:: The request ::
Reproduce everything in the mailing-list reply on bound and unbound datasets below, from "Yeah, but if" down to "make things worse.".

:: Excerpt to read ::

══════════

Re: Bound and Unbound Datasets

On 06/03/2013 09:54 AM, Gregg Kellogg wrote:
> On Jun 3, 2013, at 8:34 AM, Sandro Hawke <sandro@w3.org> wrote:
>
>> It looks to me like we have two very different camps concerning datasets.    ISSUE-131 has brought this to light again, but the camps long predate that issue.  The division is between the people who have been using datasets with application-dependent semantics for a long time and the people who want to build things which require standard interoperable semantics for datasets.    I'm in a latter camp, and was arguing for it for a long time, but I decided some months ago I could live without standard semantics via a very convoluted mechanism.  I agreed to document that mechanism, but as I have contemplated doing so, I've been dragging my feet because it's pretty weird and I think the group wont like it.    (Talking off-list to Pat about it yesterday, I think it's safe to say he hated it.)
>>
>> So I have an alternative proposal.  Let's have two kinds of datasets:
>>
>> * "Unbound" datasets are what's been in SPARQL and rdf-concepts so far.   According to the standard they are just structure, with no semantics.  In practice, their semantics are determined by the application in which they are used.
>>
>> * "Bound" datasets have the following semantics:
>>       (1) for the dataset to be true, the default graph must be true;
>>       (2) graph names denote the graphs they are paired with.
> I think many people have assumed that their applications could use this meaning. In JSON-LD, a named graph appears within an object which may have other properties asserted on the graph name. Certainly, from a pure semantics (unbound) perspective, there is no relationship, except that intuitively this is what people will expect (at least the 1% who end up using this feature). For the Payswarm use case, being able to sign a graph means asserting a signature on the graph name, which relates to the content of the graph itself. If you can't do this, then a big set of use cases become unavailable.
>
> Strictly speaking, a Bound dataset would be a subset of an Unbound dataset, AFAIKT.
>
>> I suggest we indicate a dataset is bound by putting the magic triple { <> a rdf:BoundDataset } in its default graph.   (This triple would be treated specially in the RDF semantics for any system which implements/recognizes bound datasets; to other systems (eg SPARQL) it's just another triple.)  If a dataset does not have this flag, it's unbound.   Of course, being unbound, it has application-specific semantics and so an application may choose to treat it as bound.
> My concern here is that if you mix bound and unbound datasets, you now either create a contradiction or all of a sudden, things which were previously unbound now seem to be bound.

Yeah, but if you merge datasets without paying attention to their 
intended semantics, you're going to get garbage anyway, given the 
variety of dataset semantics we know are out there.     So I'm thinking 
this wouldn't actually make things worse.

══════════

:: Dataset entries ::
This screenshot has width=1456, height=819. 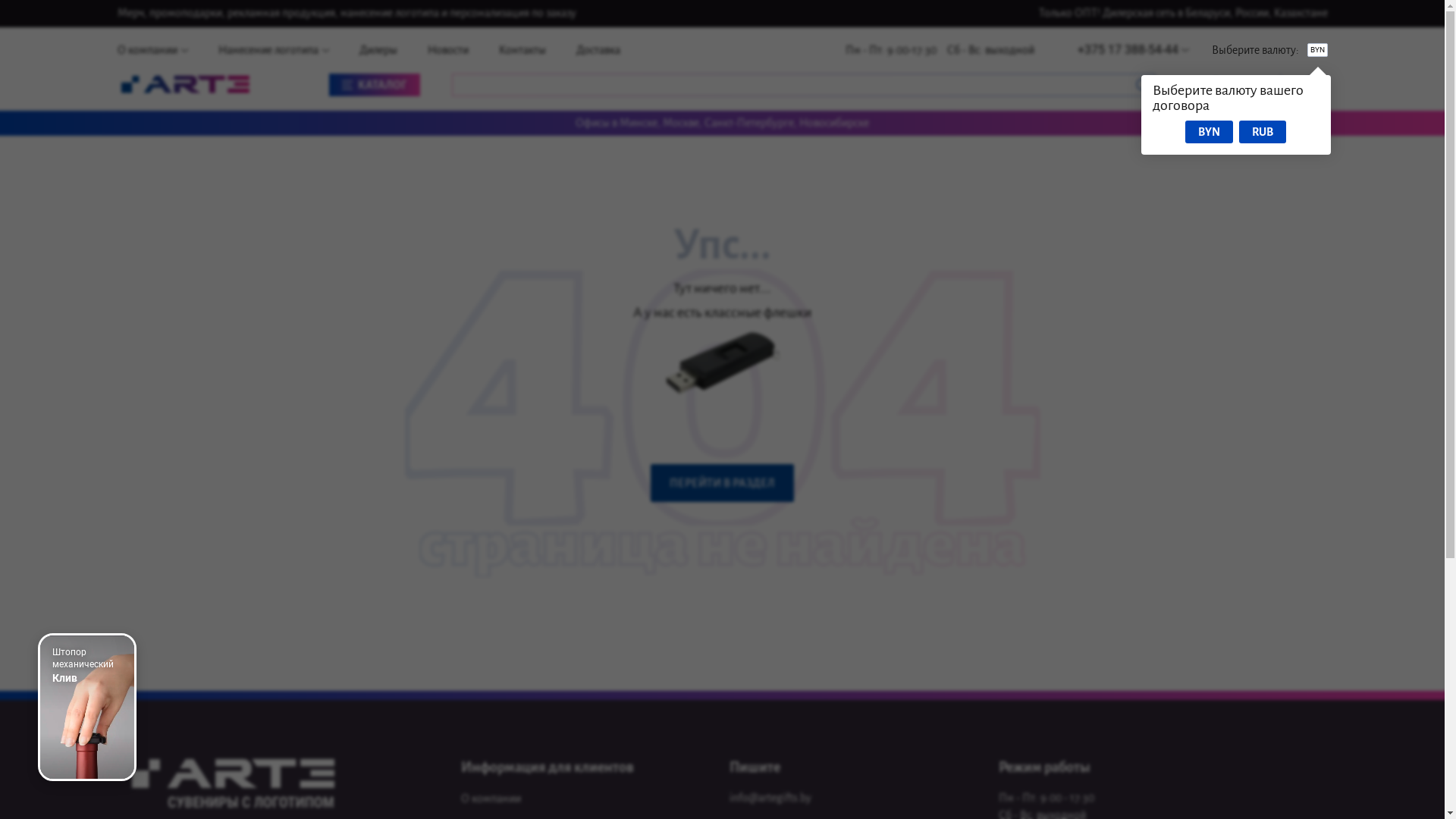 What do you see at coordinates (1263, 130) in the screenshot?
I see `'RUB'` at bounding box center [1263, 130].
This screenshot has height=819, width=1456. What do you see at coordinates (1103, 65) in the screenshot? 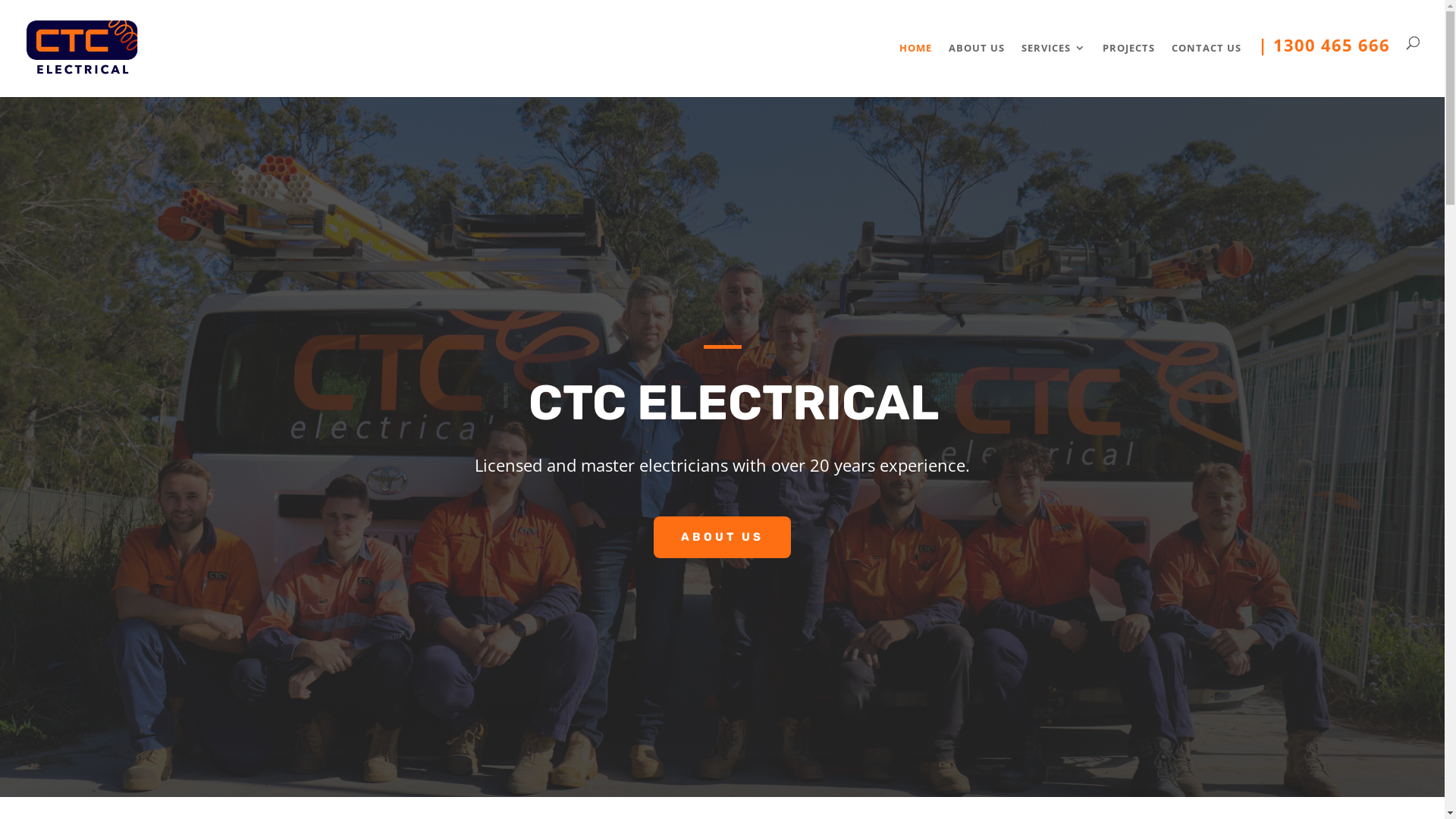
I see `'PROJECTS'` at bounding box center [1103, 65].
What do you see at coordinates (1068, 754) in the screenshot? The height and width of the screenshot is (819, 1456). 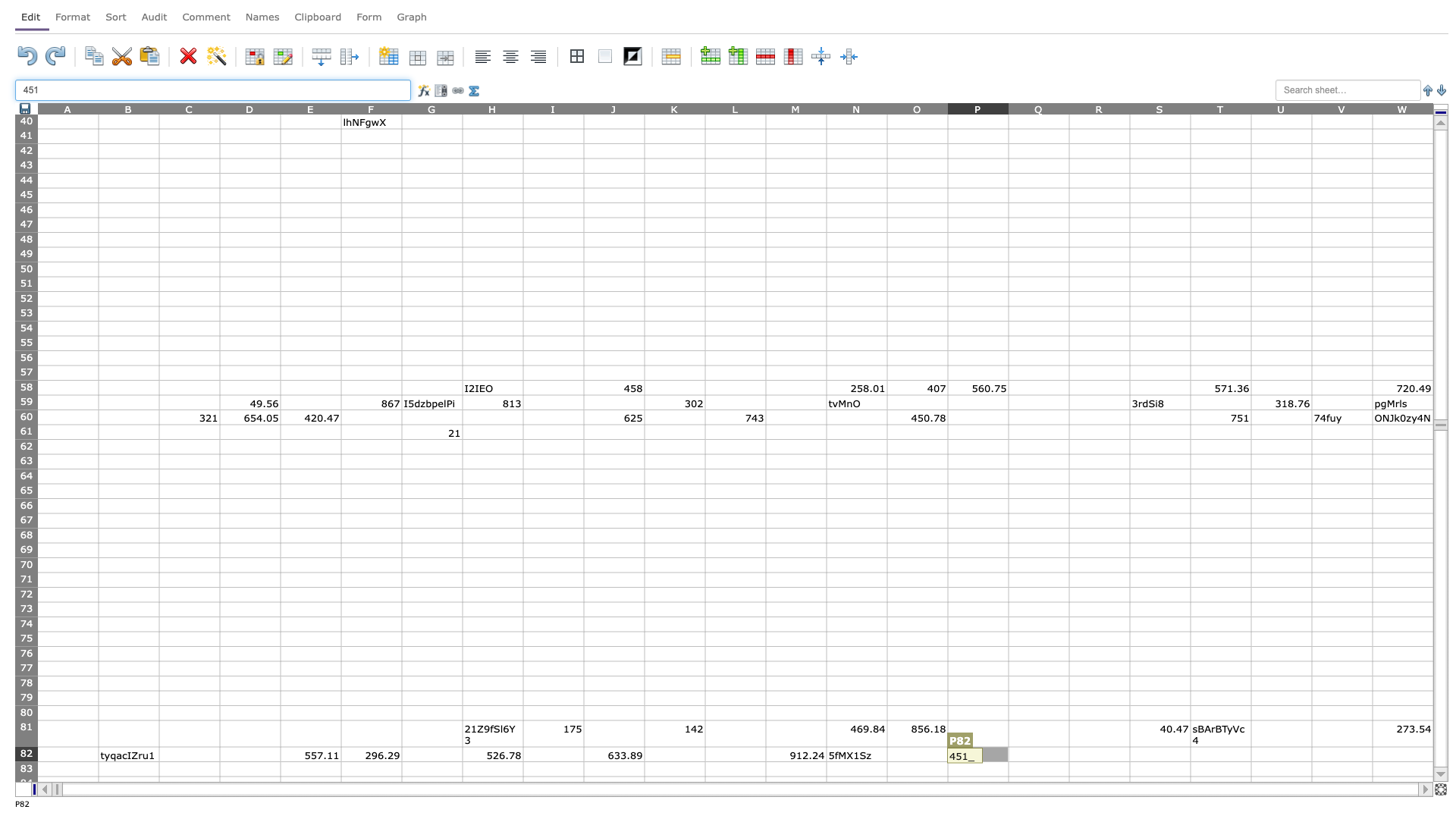 I see `Right boundary of cell Q82` at bounding box center [1068, 754].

══════════

:: Output of the task ::
Yeah, but if you merge datasets without paying attention to their 
intended semantics, you're going to get garbage anyway, given the 
variety of dataset semantics we know are out there.     So I'm thinking 
this wouldn't actually make things worse.